- _What needs to be done_: Could you reproduce all of these records exactly?

== The data ==

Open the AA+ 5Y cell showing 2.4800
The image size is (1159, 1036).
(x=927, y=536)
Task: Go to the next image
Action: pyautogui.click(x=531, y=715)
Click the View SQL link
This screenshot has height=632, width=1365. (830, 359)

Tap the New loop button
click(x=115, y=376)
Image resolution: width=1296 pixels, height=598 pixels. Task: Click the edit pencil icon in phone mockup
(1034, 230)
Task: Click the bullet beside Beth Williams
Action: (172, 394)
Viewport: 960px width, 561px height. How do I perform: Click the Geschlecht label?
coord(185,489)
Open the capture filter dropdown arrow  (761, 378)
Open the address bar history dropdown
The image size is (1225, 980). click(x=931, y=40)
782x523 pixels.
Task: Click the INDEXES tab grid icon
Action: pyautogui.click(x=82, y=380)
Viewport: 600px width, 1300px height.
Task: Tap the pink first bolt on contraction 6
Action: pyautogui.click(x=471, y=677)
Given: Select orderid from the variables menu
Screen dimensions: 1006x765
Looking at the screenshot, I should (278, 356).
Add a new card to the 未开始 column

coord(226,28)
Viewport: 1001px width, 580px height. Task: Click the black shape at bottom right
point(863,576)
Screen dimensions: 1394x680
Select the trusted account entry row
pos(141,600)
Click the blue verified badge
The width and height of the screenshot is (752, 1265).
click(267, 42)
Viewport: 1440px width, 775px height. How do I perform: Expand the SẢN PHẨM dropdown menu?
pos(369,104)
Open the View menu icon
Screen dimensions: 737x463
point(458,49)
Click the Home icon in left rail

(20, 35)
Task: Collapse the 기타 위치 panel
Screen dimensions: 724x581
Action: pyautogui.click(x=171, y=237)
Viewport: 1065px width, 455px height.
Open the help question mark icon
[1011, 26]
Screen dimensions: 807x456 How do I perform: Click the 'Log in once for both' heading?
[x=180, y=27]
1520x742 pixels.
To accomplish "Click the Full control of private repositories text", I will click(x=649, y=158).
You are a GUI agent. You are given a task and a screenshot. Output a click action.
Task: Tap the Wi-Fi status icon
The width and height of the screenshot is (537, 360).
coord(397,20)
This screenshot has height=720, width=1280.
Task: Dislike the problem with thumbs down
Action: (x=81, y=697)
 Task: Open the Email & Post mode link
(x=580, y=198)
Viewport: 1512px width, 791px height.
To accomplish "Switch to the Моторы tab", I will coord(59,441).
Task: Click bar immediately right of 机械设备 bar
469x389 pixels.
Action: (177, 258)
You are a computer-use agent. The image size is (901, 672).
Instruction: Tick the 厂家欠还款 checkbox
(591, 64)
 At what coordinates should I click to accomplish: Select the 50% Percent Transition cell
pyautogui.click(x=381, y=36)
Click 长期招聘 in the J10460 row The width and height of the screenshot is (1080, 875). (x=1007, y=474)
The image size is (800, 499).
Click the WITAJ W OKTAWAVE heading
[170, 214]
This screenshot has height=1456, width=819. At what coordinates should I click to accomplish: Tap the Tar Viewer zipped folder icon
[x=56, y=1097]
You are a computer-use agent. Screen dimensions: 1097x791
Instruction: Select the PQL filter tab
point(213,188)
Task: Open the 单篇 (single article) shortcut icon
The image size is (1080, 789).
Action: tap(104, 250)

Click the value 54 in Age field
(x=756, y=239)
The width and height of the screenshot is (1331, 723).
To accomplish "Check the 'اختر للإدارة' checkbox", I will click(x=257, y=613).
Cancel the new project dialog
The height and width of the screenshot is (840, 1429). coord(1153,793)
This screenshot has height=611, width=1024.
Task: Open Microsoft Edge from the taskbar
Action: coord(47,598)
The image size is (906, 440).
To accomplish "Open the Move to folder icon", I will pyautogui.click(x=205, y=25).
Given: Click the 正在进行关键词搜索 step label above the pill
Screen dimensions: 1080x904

===

- _Answer box_:
Open the AA+ 5Y cell showing 2.4800
The image size is (1159, 1036).
(x=927, y=536)
Task: Go to the next image
Action: pyautogui.click(x=531, y=715)
Click the View SQL link
This screenshot has height=632, width=1365. (830, 359)

Tap the New loop button
click(x=115, y=376)
Image resolution: width=1296 pixels, height=598 pixels. Task: Click the edit pencil icon in phone mockup
(1034, 230)
Task: Click the bullet beside Beth Williams
Action: (172, 394)
Viewport: 960px width, 561px height. How do I perform: Click the Geschlecht label?
coord(185,489)
Open the capture filter dropdown arrow  (761, 378)
Open the address bar history dropdown
The image size is (1225, 980). click(x=931, y=40)
782x523 pixels.
Task: Click the INDEXES tab grid icon
Action: pyautogui.click(x=82, y=380)
Viewport: 600px width, 1300px height.
Task: Tap the pink first bolt on contraction 6
Action: pyautogui.click(x=471, y=677)
Given: Select orderid from the variables menu
Screen dimensions: 1006x765
Looking at the screenshot, I should (278, 356).
Add a new card to the 未开始 column

coord(226,28)
Viewport: 1001px width, 580px height. Task: Click the black shape at bottom right
point(863,576)
Screen dimensions: 1394x680
Select the trusted account entry row
pos(141,600)
Click the blue verified badge
The width and height of the screenshot is (752, 1265).
click(267, 42)
Viewport: 1440px width, 775px height. How do I perform: Expand the SẢN PHẨM dropdown menu?
pos(369,104)
Open the View menu icon
Screen dimensions: 737x463
point(458,49)
Click the Home icon in left rail

(20, 35)
Task: Collapse the 기타 위치 panel
Screen dimensions: 724x581
Action: pyautogui.click(x=171, y=237)
Viewport: 1065px width, 455px height.
Open the help question mark icon
[1011, 26]
Screen dimensions: 807x456 How do I perform: Click the 'Log in once for both' heading?
[x=180, y=27]
1520x742 pixels.
To accomplish "Click the Full control of private repositories text", I will click(x=649, y=158).
You are a GUI agent. You are given a task and a screenshot. Output a click action.
Task: Tap the Wi-Fi status icon
The width and height of the screenshot is (537, 360).
coord(397,20)
This screenshot has height=720, width=1280.
Task: Dislike the problem with thumbs down
Action: (x=81, y=697)
 Task: Open the Email & Post mode link
(x=580, y=198)
Viewport: 1512px width, 791px height.
To accomplish "Switch to the Моторы tab", I will coord(59,441).
Task: Click bar immediately right of 机械设备 bar
469x389 pixels.
Action: (177, 258)
You are a computer-use agent. The image size is (901, 672).
Instruction: Tick the 厂家欠还款 checkbox
(591, 64)
 At what coordinates should I click to accomplish: Select the 50% Percent Transition cell
pyautogui.click(x=381, y=36)
Click 长期招聘 in the J10460 row The width and height of the screenshot is (1080, 875). (x=1007, y=474)
The image size is (800, 499).
Click the WITAJ W OKTAWAVE heading
[170, 214]
This screenshot has height=1456, width=819. At what coordinates should I click to accomplish: Tap the Tar Viewer zipped folder icon
[x=56, y=1097]
You are a computer-use agent. Screen dimensions: 1097x791
Instruction: Select the PQL filter tab
point(213,188)
Task: Open the 单篇 (single article) shortcut icon
The image size is (1080, 789).
Action: tap(104, 250)

Click the value 54 in Age field
(x=756, y=239)
The width and height of the screenshot is (1331, 723).
To accomplish "Check the 'اختر للإدارة' checkbox", I will click(x=257, y=613).
Cancel the new project dialog
The height and width of the screenshot is (840, 1429). coord(1153,793)
This screenshot has height=611, width=1024.
Task: Open Microsoft Edge from the taskbar
Action: coord(47,598)
The image size is (906, 440).
To accomplish "Open the Move to folder icon", I will pyautogui.click(x=205, y=25).
Given: Click the 正在进行关键词搜索 step label above the pill
Screen dimensions: 1080x904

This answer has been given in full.